__PROBLEM DESCRIPTION__. Reproduce all of the data below word for word, line by line.

--- start DATA IN THIS EXERCISE ---

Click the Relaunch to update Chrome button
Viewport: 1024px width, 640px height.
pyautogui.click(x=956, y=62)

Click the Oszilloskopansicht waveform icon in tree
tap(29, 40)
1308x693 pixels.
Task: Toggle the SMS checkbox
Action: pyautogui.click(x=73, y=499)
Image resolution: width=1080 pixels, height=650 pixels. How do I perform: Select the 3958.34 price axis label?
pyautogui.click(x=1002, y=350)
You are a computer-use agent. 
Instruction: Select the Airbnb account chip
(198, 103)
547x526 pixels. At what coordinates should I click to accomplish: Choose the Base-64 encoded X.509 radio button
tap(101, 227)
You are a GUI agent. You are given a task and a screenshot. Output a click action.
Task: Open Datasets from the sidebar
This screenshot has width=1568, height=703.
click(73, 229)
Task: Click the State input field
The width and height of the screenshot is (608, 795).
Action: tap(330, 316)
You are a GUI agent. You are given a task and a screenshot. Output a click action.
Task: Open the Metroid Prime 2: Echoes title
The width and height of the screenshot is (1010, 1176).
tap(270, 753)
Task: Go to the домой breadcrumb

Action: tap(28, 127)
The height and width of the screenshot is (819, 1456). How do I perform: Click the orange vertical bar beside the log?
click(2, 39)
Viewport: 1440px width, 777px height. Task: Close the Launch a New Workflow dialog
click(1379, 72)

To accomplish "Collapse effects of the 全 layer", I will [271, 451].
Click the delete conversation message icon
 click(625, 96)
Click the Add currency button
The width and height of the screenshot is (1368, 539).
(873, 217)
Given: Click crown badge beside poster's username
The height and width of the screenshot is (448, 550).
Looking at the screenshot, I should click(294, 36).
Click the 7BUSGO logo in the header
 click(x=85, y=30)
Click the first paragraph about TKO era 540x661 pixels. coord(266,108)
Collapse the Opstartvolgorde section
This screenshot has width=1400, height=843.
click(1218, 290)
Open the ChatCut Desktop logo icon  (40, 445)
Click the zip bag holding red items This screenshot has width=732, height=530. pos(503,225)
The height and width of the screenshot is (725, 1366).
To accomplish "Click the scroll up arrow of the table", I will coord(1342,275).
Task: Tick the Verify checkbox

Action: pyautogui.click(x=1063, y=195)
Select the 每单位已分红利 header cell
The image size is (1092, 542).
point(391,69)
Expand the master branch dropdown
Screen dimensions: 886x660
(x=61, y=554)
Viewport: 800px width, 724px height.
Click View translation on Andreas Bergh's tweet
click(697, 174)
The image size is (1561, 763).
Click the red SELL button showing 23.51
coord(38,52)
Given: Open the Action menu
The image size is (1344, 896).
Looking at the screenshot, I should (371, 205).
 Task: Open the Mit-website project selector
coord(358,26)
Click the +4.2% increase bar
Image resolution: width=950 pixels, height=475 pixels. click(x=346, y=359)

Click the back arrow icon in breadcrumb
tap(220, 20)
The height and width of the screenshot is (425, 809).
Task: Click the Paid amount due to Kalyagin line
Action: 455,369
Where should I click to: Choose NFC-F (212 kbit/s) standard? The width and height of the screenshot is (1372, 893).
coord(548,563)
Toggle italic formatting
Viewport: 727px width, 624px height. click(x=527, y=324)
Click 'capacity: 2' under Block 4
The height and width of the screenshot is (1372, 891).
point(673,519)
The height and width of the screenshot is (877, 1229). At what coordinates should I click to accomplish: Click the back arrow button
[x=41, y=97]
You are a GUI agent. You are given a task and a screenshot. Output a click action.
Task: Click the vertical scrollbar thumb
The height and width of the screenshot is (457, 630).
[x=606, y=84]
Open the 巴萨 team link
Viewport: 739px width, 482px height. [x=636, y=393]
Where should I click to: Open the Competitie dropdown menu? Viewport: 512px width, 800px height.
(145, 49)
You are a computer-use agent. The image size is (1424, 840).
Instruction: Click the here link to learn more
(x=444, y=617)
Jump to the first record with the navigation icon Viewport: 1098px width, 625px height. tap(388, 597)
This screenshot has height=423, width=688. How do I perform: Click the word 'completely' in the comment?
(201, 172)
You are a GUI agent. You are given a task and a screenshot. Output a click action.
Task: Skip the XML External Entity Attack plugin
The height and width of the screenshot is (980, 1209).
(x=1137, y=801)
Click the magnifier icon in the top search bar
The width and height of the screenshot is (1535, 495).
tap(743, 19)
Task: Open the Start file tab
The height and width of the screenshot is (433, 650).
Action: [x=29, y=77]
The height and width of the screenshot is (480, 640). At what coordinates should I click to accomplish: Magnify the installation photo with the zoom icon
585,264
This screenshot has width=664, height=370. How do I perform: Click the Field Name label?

--- end DATA IN THIS EXERCISE ---

__THE ANSWER__.
Click the Relaunch to update Chrome button
Viewport: 1024px width, 640px height.
pyautogui.click(x=956, y=62)

Click the Oszilloskopansicht waveform icon in tree
tap(29, 40)
1308x693 pixels.
Task: Toggle the SMS checkbox
Action: pyautogui.click(x=73, y=499)
Image resolution: width=1080 pixels, height=650 pixels. How do I perform: Select the 3958.34 price axis label?
pyautogui.click(x=1002, y=350)
You are a computer-use agent. 
Instruction: Select the Airbnb account chip
(198, 103)
547x526 pixels. At what coordinates should I click to accomplish: Choose the Base-64 encoded X.509 radio button
tap(101, 227)
You are a GUI agent. You are given a task and a screenshot. Output a click action.
Task: Open Datasets from the sidebar
This screenshot has width=1568, height=703.
click(73, 229)
Task: Click the State input field
The width and height of the screenshot is (608, 795).
Action: tap(330, 316)
You are a GUI agent. You are given a task and a screenshot. Output a click action.
Task: Open the Metroid Prime 2: Echoes title
The width and height of the screenshot is (1010, 1176).
tap(270, 753)
Task: Go to the домой breadcrumb

Action: tap(28, 127)
The height and width of the screenshot is (819, 1456). How do I perform: Click the orange vertical bar beside the log?
click(2, 39)
Viewport: 1440px width, 777px height. Task: Close the Launch a New Workflow dialog
click(1379, 72)

To accomplish "Collapse effects of the 全 layer", I will [271, 451].
Click the delete conversation message icon
 click(625, 96)
Click the Add currency button
The width and height of the screenshot is (1368, 539).
(873, 217)
Given: Click crown badge beside poster's username
The height and width of the screenshot is (448, 550).
Looking at the screenshot, I should click(294, 36).
Click the 7BUSGO logo in the header
 click(x=85, y=30)
Click the first paragraph about TKO era 540x661 pixels. coord(266,108)
Collapse the Opstartvolgorde section
This screenshot has width=1400, height=843.
click(1218, 290)
Open the ChatCut Desktop logo icon  (40, 445)
Click the zip bag holding red items This screenshot has width=732, height=530. pos(503,225)
The height and width of the screenshot is (725, 1366).
To accomplish "Click the scroll up arrow of the table", I will coord(1342,275).
Task: Tick the Verify checkbox

Action: pyautogui.click(x=1063, y=195)
Select the 每单位已分红利 header cell
The image size is (1092, 542).
point(391,69)
Expand the master branch dropdown
Screen dimensions: 886x660
(x=61, y=554)
Viewport: 800px width, 724px height.
Click View translation on Andreas Bergh's tweet
click(697, 174)
The image size is (1561, 763).
Click the red SELL button showing 23.51
coord(38,52)
Given: Open the Action menu
The image size is (1344, 896).
Looking at the screenshot, I should (371, 205).
 Task: Open the Mit-website project selector
coord(358,26)
Click the +4.2% increase bar
Image resolution: width=950 pixels, height=475 pixels. click(x=346, y=359)

Click the back arrow icon in breadcrumb
tap(220, 20)
The height and width of the screenshot is (425, 809).
Task: Click the Paid amount due to Kalyagin line
Action: 455,369
Where should I click to: Choose NFC-F (212 kbit/s) standard? The width and height of the screenshot is (1372, 893).
coord(548,563)
Toggle italic formatting
Viewport: 727px width, 624px height. click(x=527, y=324)
Click 'capacity: 2' under Block 4
The height and width of the screenshot is (1372, 891).
point(673,519)
The height and width of the screenshot is (877, 1229). At what coordinates should I click to accomplish: Click the back arrow button
[x=41, y=97]
You are a GUI agent. You are given a task and a screenshot. Output a click action.
Task: Click the vertical scrollbar thumb
The height and width of the screenshot is (457, 630).
[x=606, y=84]
Open the 巴萨 team link
Viewport: 739px width, 482px height. [x=636, y=393]
Where should I click to: Open the Competitie dropdown menu? Viewport: 512px width, 800px height.
(145, 49)
You are a computer-use agent. The image size is (1424, 840).
Instruction: Click the here link to learn more
(x=444, y=617)
Jump to the first record with the navigation icon Viewport: 1098px width, 625px height. tap(388, 597)
This screenshot has height=423, width=688. How do I perform: Click the word 'completely' in the comment?
(201, 172)
You are a GUI agent. You are given a task and a screenshot. Output a click action.
Task: Skip the XML External Entity Attack plugin
The height and width of the screenshot is (980, 1209).
(x=1137, y=801)
Click the magnifier icon in the top search bar
The width and height of the screenshot is (1535, 495).
tap(743, 19)
Task: Open the Start file tab
The height and width of the screenshot is (433, 650).
Action: [x=29, y=77]
The height and width of the screenshot is (480, 640). At what coordinates should I click to accomplish: Magnify the installation photo with the zoom icon
585,264
This screenshot has width=664, height=370. How do I perform: Click the Field Name label?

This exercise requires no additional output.